Sons of Butcher is a Canadian adult animated comedy television series based on the rock band of the same name. It is animated using a variety of programs, put together using Adobe Flash. The band's music fuses vulgar absurdist comedy with rock music in a style that is described as "mock rock". Their band alter-egos are the focus of an animated television series developed by S&S Productions and aired on Canadian animation network Teletoon's programming-block network The Detour On Teletoon. Several of the band's songs were included in the soundtrack for the 2007 film Pigs, along with a cameo by Trevor Ziebarth, and his brother Jay Ziebarth.

==History==

In 2004, Sons of Butcher began performing live in Hamilton, Ontario, for small but appreciative crowds. Their blend of comedy, rock and deli trays quickly became a local sensation.

After the completion of their second television season, the Sons of Butcher live act hit the road for a full 22 show East to West Canadian tour, reaching from Halifax, Nova Scotia, to Nanaimo, British Columbia. The tour culminated in a sold-out performance at the Mod Club in Toronto, Ontario - which was recorded for broadcast. The concert was released as a 90-minute live special called Sons of Butcher: Tourin' the Canada. It featured a mixture of live skits filmed across Canada and live performances from the Toronto show. The special aired May 18, 2007, on Teletoon in Canada. The entire, unedited performance was released digitally as a live album entitled Moppin' The Mod Club: Live In Toronto on February 14, 2019, through Infamous Butcher Records.

==Premise==
The show follows the exploits of Sol Butcher, Ricky Butcher, and Doug Borski, who operate a successful butcher shop called "Sons of Butcher Quality Meats" in the slums of Steeltown, a city modelled after Hamilton, Ontario. When not tending to the shop, they play together at various venues in a Rock band, naturally called "Sons of Butcher".

It was announced on April 28, 2007, that Teletoon opted not to renew Sons of Butcher for a third season. On sonsofbutcher.com they declared that they'd be stopping entirely and their "guitars will be unplugged indefinitely".

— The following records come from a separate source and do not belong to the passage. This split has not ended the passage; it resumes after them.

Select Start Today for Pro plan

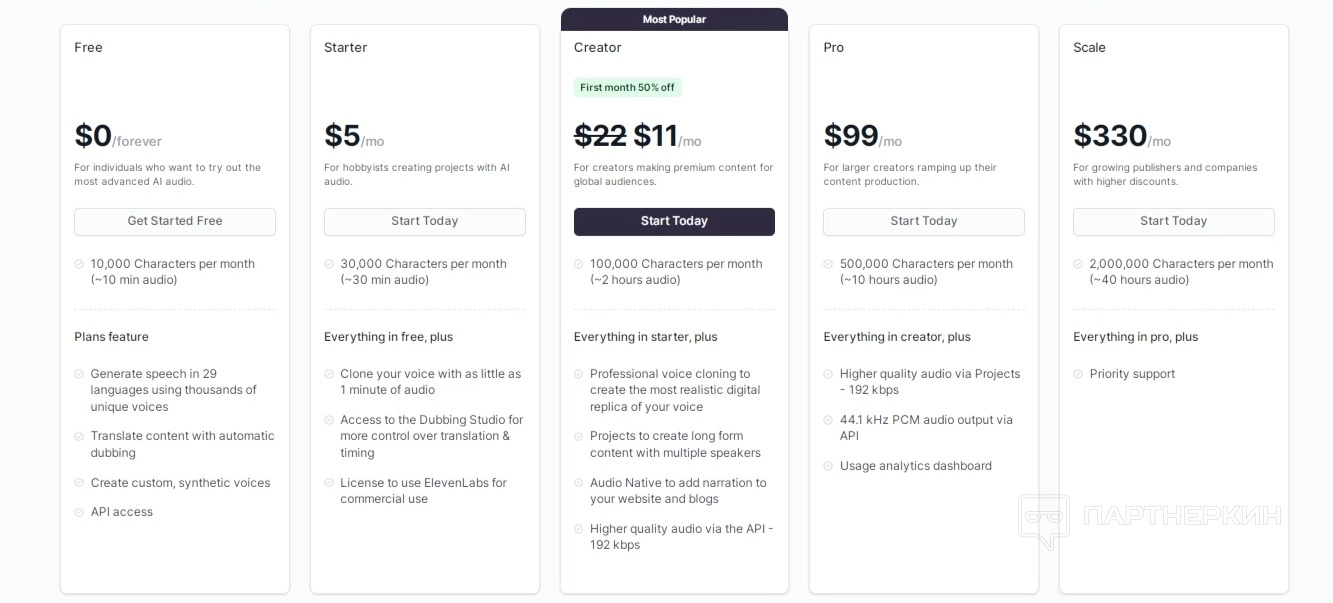coord(924,221)
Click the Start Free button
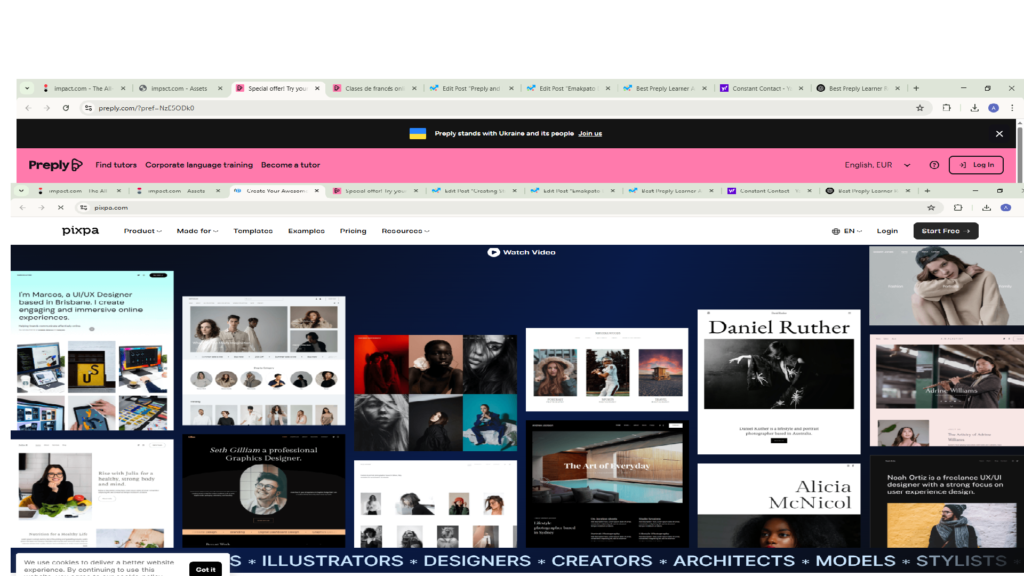The height and width of the screenshot is (576, 1024). point(945,231)
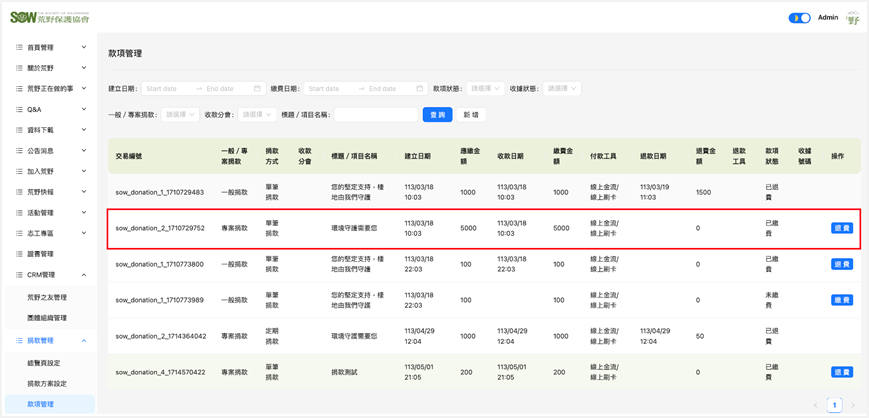
Task: Click the 新增 button
Action: (471, 115)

A petition was started to renew the show for another season, taking donations from fans.

==Band members==
===Current===
- DallWok (Matt Kates) - triangle (2007–present)
- Ricky Butcher (Trevor Ziebarth) - guitars, lead vocals
- Doug Borski (Jay Ziebarth) - bass, backing vocals
- Sausage Ralph (Daryl Ralph)- drums (2019–present)
- Christal Ballz (Chris Bell) - drums (2005–2007, 2021–present)
- Joey Salami (Rev. Dr. Joseph De Leo) - guitar (2025–present)

===Former===
- Sol Butcher (Dave Dunham) - guitars, lead vocals
- Pat Mugger (Tony Jacome) - drums (live) (2008–2021)

==Side projects==

===Moonlight Desires===

Moonlight Desires is a Sons of Butcher side project named after the well-known Gowan song of the same name. Spinning off from Sons of Butcher's tendency to play 1980s covers in their live show which quickly became crowd favourites, Moonlight Desires was formed in late 2013 with the mandate of exclusively turning 1980s pop songs into heavy rock tunes. The first album Frankie Goes to Hamilton was released independently in the summer of 2014. The second album Just The Hits: 1981-1985 was released on September 21, 2017. It was named the #15 Best Canadian Metal Album of 2017 on Hellbound.ca, had many positive critical reviews, and was the first frontline release for Trevor Ziebarth's record label Infamous Butcher Records.

Band members - live
- Trevor Ziebarth - vocals, guitar
- Jay Ziebarth - bass guitar / vocals
- Chevvy Zappa - rhythm guitar
- Daryl Ralph - drums
- Marco Bressette - guitar
- Nicholas Daleo - guitar

Band members - recording
- Dave Dunham - drums
- Nicholas Daleo - bass guitar
- Marco Bressette - leads

==Main characters==

===Solsolido Ron "Sol" Butcher===
Sol is the current owner of the butcher shop and the eldest and strongest of the three siblings. He inherited the shop from their father, Arpo Butcher, who died in an unfortunate accident involving a meat grinder. Sol is a recovering alcoholic, and is unable to drink even a small amount of non-alcoholic liquor without going on a massive drinking binge that causes him to grow a thick beard in an instant and run through the city streets wearing nothing but a green thong. Despite his gruff attitude, Sol is the friendliest of the trio, affectionately referring to anyone he likes as "buds"; he only seems to have a short temper around Ricky, who often shows a rebellious attitude towards his authority as an older sibling.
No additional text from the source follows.